# ResNets3D_PyTorch

**Repository Path**: GOUKOU007/ResNets3D_PyTorch

## Basic Information

- **Project Name**: ResNets3D_PyTorch
- **Description**: 3D ResNets for Action Recognition (CVPR 2018)
- **Primary Language**: Unknown
- **License**: MIT
- **Default Branch**: master
- **Homepage**: None
- **GVP Project**: No

## Statistics

- **Stars**: 0
- **Forks**: 0
- **Created**: 2021-03-09
- **Last Updated**: 2021-06-11

## Categories & Tags

**Categories**: Uncategorized

**Tags**: None

## README

# 3D ResNets for Action Recognition

## Update (2020/4/13)

We published a paper on arXiv.

[
Hirokatsu Kataoka, Tenga Wakamiya, Kensho Hara, and Yutaka Satoh,  
"Would Mega-scale Datasets Further Enhance Spatiotemporal 3D CNNs",  
arXiv preprint, arXiv:2004.04968, 2020.
](https://arxiv.org/abs/2004.04968)

We uploaded the pretrained models described in this paper including ResNet-50 pretrained on the combined dataset with Kinetics-700 and Moments in Time.

## Update (2020/4/10)

We significantly updated our scripts.
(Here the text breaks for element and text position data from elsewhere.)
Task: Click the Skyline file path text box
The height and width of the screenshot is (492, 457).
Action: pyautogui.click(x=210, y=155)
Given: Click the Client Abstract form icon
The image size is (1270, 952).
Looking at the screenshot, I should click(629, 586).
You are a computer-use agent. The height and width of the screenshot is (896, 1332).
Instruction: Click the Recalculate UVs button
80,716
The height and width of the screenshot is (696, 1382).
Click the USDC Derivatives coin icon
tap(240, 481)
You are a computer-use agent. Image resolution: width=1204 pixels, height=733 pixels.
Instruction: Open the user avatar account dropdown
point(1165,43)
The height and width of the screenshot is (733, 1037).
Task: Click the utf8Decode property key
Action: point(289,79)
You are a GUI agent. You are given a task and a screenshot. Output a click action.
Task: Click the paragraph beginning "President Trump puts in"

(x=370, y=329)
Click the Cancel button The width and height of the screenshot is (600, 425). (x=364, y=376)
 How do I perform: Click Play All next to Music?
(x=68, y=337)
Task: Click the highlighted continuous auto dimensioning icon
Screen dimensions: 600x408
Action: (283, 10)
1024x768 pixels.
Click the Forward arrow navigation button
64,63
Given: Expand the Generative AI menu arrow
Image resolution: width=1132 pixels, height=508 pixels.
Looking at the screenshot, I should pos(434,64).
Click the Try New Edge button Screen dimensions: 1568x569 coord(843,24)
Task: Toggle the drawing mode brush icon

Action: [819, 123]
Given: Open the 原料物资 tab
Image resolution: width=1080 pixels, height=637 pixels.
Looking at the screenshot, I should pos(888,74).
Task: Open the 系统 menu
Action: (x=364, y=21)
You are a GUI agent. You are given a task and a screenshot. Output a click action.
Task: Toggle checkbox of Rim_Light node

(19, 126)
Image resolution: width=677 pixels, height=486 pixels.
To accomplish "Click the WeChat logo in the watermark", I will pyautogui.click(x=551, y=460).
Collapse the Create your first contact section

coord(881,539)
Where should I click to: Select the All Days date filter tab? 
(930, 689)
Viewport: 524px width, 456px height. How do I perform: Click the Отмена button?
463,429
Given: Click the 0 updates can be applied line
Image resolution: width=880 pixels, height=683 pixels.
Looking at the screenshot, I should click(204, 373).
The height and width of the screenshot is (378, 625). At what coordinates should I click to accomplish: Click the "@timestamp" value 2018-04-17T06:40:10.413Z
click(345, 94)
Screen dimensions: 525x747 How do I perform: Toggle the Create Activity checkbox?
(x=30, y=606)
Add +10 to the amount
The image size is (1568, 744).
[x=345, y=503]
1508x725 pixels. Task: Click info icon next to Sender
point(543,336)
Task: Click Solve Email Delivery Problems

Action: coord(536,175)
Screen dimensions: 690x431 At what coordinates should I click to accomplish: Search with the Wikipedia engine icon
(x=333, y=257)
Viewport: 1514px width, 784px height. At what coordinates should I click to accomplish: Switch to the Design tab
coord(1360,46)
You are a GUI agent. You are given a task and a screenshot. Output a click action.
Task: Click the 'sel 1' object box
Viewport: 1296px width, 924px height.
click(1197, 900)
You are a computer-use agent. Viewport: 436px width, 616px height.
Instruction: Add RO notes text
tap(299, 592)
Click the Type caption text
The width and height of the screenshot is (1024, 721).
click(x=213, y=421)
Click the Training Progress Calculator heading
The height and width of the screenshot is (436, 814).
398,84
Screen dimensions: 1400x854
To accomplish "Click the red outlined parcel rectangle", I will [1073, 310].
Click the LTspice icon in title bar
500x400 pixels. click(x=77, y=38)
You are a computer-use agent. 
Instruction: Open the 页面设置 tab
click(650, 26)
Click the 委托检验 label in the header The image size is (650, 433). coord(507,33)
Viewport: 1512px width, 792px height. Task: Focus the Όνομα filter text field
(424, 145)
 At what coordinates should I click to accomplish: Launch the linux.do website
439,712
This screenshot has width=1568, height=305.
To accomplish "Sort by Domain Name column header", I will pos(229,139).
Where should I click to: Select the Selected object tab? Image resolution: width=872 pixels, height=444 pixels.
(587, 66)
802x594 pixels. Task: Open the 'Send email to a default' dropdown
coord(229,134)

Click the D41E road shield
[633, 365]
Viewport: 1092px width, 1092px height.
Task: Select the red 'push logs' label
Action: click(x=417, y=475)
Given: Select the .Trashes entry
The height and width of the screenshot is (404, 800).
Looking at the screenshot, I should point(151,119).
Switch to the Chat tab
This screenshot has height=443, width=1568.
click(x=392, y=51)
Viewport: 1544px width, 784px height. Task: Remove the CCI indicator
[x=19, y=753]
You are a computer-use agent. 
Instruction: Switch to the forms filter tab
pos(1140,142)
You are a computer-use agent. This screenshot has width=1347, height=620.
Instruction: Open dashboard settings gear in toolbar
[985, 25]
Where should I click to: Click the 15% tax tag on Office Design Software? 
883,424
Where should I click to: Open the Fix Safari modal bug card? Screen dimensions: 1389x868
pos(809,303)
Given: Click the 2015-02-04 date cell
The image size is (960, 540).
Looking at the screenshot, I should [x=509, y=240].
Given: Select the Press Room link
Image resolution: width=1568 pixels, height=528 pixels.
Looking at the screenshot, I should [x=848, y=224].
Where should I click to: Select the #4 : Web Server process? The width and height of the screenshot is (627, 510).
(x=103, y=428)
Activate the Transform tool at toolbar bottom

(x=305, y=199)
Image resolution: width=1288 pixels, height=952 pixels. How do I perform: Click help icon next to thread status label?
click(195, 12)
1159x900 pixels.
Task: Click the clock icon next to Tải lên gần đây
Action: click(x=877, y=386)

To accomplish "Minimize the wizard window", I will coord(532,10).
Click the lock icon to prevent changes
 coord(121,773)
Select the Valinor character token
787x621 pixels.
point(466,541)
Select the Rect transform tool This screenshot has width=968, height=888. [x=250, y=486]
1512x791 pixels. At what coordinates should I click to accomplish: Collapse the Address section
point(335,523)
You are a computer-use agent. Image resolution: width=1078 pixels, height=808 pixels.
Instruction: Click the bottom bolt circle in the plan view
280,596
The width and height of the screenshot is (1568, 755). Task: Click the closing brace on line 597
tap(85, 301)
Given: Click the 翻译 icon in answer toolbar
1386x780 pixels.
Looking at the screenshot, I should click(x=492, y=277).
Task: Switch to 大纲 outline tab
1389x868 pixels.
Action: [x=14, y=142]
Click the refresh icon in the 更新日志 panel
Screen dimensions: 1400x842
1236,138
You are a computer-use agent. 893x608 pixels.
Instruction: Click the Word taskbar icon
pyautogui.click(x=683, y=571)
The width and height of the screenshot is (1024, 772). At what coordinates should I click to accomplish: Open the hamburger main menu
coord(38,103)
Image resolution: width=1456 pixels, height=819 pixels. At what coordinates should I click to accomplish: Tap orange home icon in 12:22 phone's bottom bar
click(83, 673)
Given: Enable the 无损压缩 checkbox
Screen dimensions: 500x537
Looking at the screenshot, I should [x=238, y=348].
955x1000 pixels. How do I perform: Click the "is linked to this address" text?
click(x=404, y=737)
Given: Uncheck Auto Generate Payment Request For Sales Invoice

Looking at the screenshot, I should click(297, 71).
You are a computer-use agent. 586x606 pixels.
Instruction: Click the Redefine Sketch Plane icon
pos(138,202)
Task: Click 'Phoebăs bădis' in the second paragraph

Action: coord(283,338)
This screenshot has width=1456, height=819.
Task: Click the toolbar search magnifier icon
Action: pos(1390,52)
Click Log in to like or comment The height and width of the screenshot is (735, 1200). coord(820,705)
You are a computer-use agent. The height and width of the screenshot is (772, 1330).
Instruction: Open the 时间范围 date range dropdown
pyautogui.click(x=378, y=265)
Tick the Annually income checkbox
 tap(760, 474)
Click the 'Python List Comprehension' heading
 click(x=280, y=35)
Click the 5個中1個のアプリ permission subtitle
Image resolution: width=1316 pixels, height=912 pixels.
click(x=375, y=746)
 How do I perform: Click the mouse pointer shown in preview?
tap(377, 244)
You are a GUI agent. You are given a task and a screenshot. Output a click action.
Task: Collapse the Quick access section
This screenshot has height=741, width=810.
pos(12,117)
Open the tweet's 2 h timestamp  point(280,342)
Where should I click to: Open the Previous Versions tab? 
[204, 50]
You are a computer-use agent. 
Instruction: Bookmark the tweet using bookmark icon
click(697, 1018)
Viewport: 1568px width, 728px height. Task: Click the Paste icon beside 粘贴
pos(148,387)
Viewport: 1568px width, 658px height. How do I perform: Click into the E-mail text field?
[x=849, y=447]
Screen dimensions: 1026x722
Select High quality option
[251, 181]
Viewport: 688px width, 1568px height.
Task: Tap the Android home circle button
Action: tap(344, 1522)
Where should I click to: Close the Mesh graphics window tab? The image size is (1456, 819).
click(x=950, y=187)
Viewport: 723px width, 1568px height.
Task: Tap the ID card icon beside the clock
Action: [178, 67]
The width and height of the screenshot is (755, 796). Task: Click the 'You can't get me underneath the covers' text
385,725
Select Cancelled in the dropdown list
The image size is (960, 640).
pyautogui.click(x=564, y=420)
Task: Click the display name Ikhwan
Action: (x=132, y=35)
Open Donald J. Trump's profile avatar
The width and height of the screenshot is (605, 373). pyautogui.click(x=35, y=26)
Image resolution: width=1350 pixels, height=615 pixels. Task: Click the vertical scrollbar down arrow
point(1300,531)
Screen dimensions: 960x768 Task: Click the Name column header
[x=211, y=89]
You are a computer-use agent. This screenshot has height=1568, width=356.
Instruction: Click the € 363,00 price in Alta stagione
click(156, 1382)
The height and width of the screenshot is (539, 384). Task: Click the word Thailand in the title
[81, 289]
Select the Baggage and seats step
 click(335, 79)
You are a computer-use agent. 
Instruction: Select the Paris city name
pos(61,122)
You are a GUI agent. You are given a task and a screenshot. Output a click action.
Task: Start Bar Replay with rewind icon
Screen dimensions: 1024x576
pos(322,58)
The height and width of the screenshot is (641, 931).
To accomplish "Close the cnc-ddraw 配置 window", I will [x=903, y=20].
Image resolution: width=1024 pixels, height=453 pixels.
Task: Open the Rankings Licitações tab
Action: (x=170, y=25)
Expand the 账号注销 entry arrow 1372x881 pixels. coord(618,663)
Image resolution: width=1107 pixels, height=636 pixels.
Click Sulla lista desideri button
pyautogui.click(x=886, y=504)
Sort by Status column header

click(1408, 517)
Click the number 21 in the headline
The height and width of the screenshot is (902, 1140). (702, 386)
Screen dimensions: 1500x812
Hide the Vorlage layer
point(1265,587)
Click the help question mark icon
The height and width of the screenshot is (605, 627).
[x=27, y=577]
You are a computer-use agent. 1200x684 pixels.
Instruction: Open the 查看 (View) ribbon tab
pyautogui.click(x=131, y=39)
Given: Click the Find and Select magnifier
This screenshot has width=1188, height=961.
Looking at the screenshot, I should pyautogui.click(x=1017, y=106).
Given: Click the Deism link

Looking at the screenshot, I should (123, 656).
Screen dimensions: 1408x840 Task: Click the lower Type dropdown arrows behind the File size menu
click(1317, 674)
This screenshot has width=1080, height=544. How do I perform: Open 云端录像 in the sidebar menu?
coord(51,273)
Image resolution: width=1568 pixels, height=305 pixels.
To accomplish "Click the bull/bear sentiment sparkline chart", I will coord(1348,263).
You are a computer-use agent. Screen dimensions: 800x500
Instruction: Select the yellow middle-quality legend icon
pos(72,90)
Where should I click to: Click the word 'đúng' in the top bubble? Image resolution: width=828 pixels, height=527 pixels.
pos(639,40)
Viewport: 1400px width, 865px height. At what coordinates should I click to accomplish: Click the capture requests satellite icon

If you want to use older versions to reproduce our CVPR2018 paper, you should use the scripts in the CVPR2018 branch.

This update includes as follows:
* Refactoring whole project
* Supporting the newer PyTorch versions
* Supporting distributed training
* Supporting training and testing on the Moments in Time dataset.
* Adding R(2+1)D models
* Uploading 3D ResNet models trained on the Kinetics-700, Moments in Time, and STAIR-Actions datasets

## Summary

This is the PyTorch code for the following papers:

[
Hirokatsu Kataoka, Tenga Wakamiya, Kensho Hara, and Yutaka Satoh,  
"Would Mega-scale Datasets Further Enhance Spatiotemporal 3D CNNs",  
arXiv preprint, arXiv:2004.04968, 2020.
](https://arxiv.org/abs/2004.04968)

[
Kensho Hara, Hirokatsu Kataoka, and Yutaka Satoh,  
"Towards Good Practice for Action Recognition with Spatiotemporal 3D Convolutions",  
Proceedings of the International Conference on Pattern Recognition, pp. 2516-2521, 2018.
](https://ieeexplore.ieee.org/document/8546325)

[
Kensho Hara, Hirokatsu Kataoka, and Yutaka Satoh,  
"Can Spatiotemporal 3D CNNs Retrace the History of 2D CNNs and ImageNet?",  
Proceedings of the IEEE Conference on Computer Vision and Pattern Recognition, pp. 6546-6555, 2018.
](http://openaccess.thecvf.com/content_cvpr_2018/html/Hara_Can_Spatiotemporal_3D_CVPR_2018_paper.html)

[
Kensho Hara, Hirokatsu Kataoka, and Yutaka Satoh,  
"Learning Spatio-Temporal Features with 3D Residual Networks for Action Recognition",  
Proceedings of the ICCV Workshop on Action, Gesture, and Emotion Recognition, 2017.
](http://openaccess.thecvf.com/content_ICCV_2017_workshops/papers/w44/Hara_Learning_Spatio-Temporal_Features_ICCV_2017_paper.pdf)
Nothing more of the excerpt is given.